In some specific embodiments, as shown in fig. 3, the holes of the photovoltaic solder strips on the outer side edge of one type of standard member are closed structures formed by sequentially connecting an upper surface 12a, an outer side surface 12b, a lower surface 12c and an inner side surface 12d, and the holes 12 are disposed between the upper surface 11a and the lower surface 11b of the welding rod main body 11. In other embodiments, as shown in fig. 5, the holes of the photovoltaic solder strips on the outer edge of one type of standard member are semi-closed structures formed by sequentially connecting an upper surface 12a, an inner side surface 12d and a lower surface 12 c.
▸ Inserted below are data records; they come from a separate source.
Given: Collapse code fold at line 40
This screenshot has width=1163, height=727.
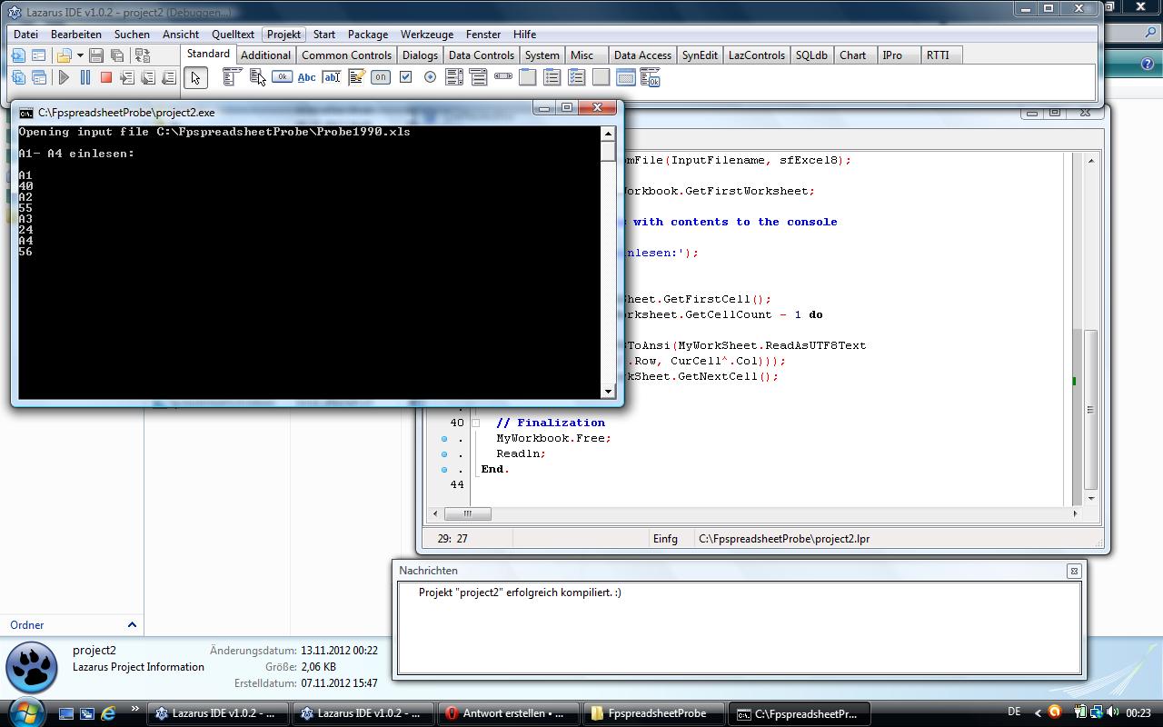Looking at the screenshot, I should pos(475,423).

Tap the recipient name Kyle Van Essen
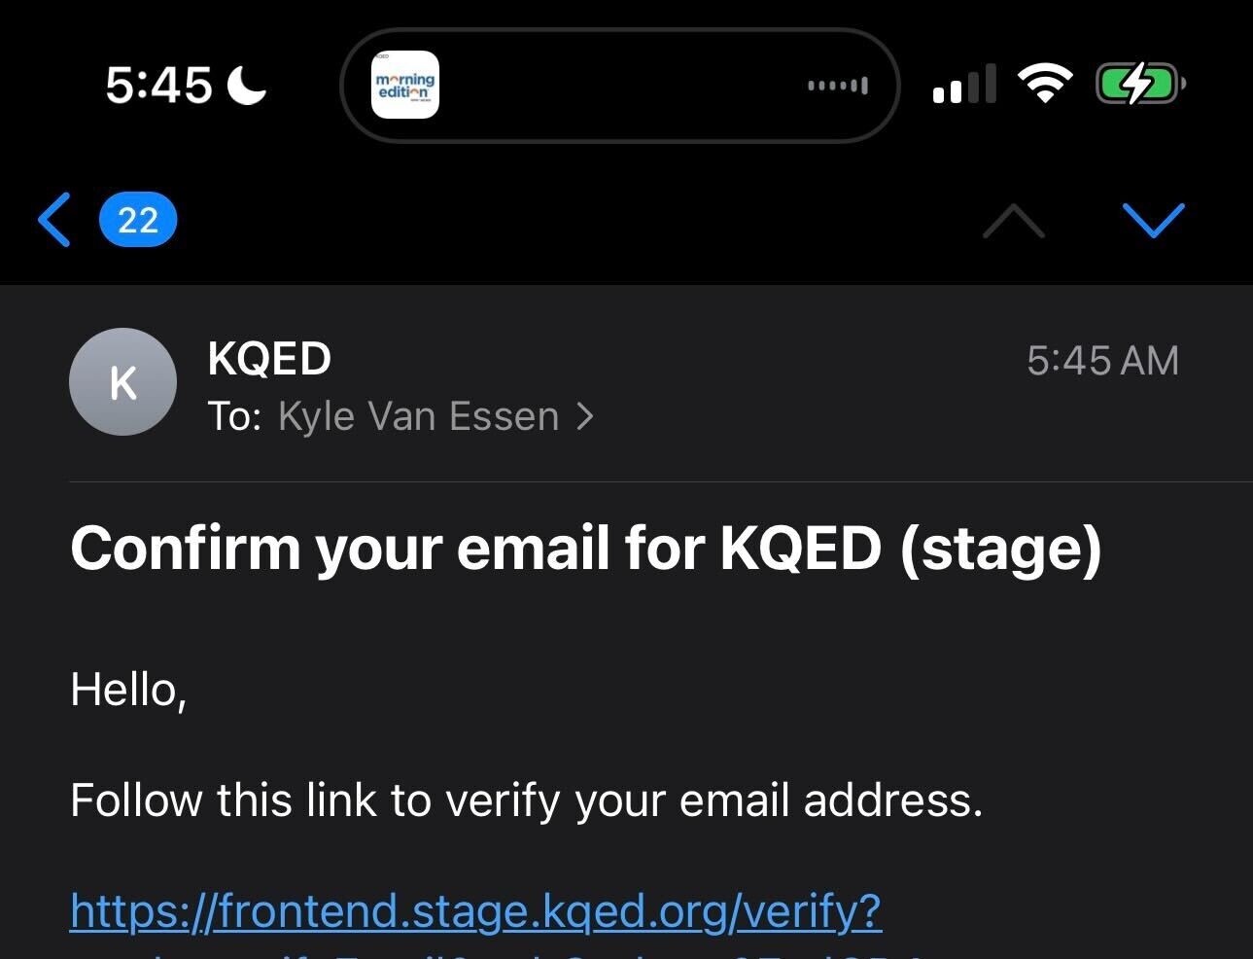[x=418, y=416]
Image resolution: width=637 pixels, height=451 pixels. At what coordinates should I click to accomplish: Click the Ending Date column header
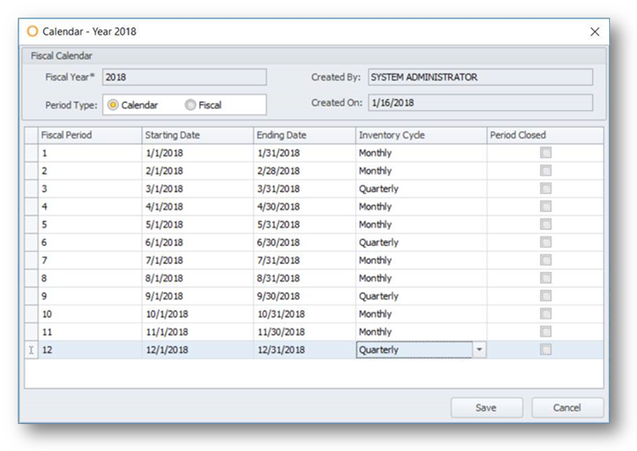(x=304, y=135)
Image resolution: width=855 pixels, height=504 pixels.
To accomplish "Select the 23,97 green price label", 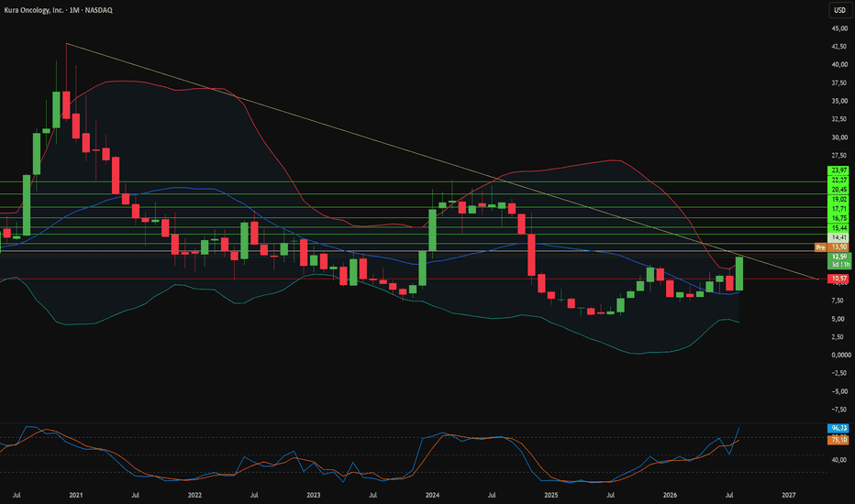I will tap(838, 170).
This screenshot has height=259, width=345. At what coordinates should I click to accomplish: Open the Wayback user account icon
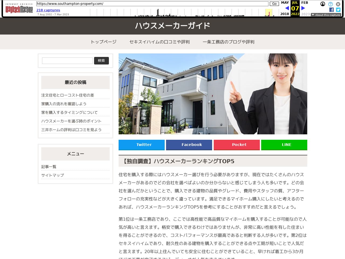pyautogui.click(x=323, y=4)
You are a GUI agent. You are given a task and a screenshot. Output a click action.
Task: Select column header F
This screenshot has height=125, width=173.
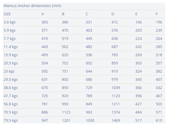[157, 14]
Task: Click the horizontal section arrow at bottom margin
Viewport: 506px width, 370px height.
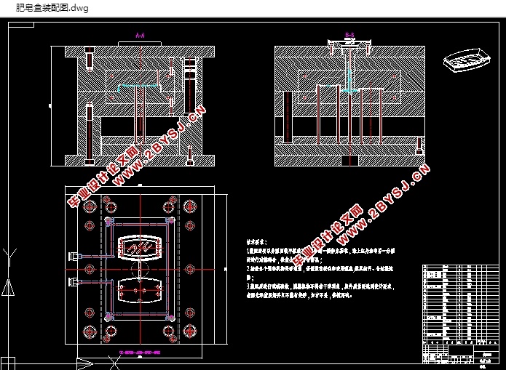Action: coord(85,364)
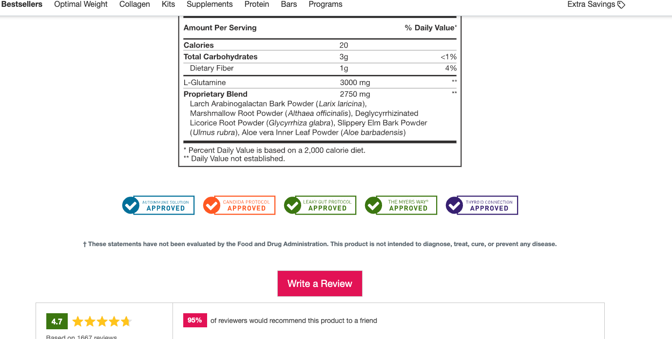Go to the Collagen category
This screenshot has height=339, width=672.
point(134,4)
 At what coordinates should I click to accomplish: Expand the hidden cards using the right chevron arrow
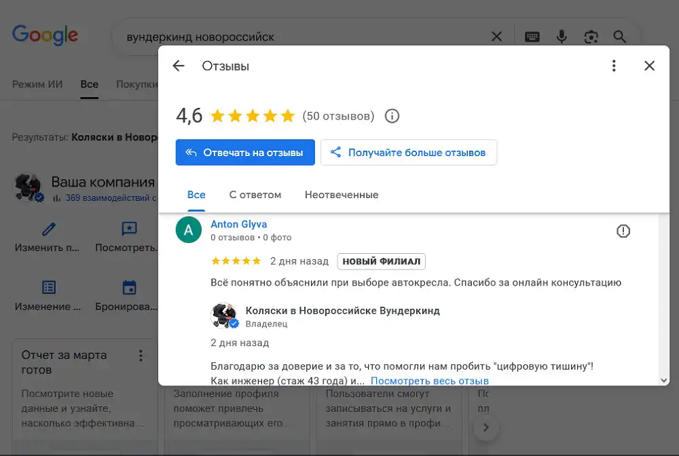pyautogui.click(x=486, y=428)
The shape of the hole 12 is concave recessed into the interior of the electrode body 11. Specifically, the hole 12 is disposed between the upper and lower surfaces 11a, 11b of the welding rod body 11, the inner side surface 12d of the hole 12 is disposed outside the side edge 2a of the battery piece, and two outer side surfaces 11c of the welding rod body 11, wherein one side surface 11c intersects with the upper surface 11a of the welding rod and the upper surface 12a of the hole, and the other side surface 11c intersects with the lower surface 11b of the welding rod 11 and the lower surface 12c of the hole 12, and d1 in the figure is the length of the hole 12 in the standard component of this type, specifically 1/2-2/3 of the value of the original hole length d.

In the repair of the actual photovoltaic module, no matter the standard component is adopted, the standard component only needs to directly replace a bad cell, and the cut part is subjected to stitch welding or lap welding, so that the repair is convenient and quick.

The invention discloses a photovoltaic module which comprises a module formed by connecting a plurality of battery pieces 2 by using a photovoltaic welding strip 1 disclosed by the invention.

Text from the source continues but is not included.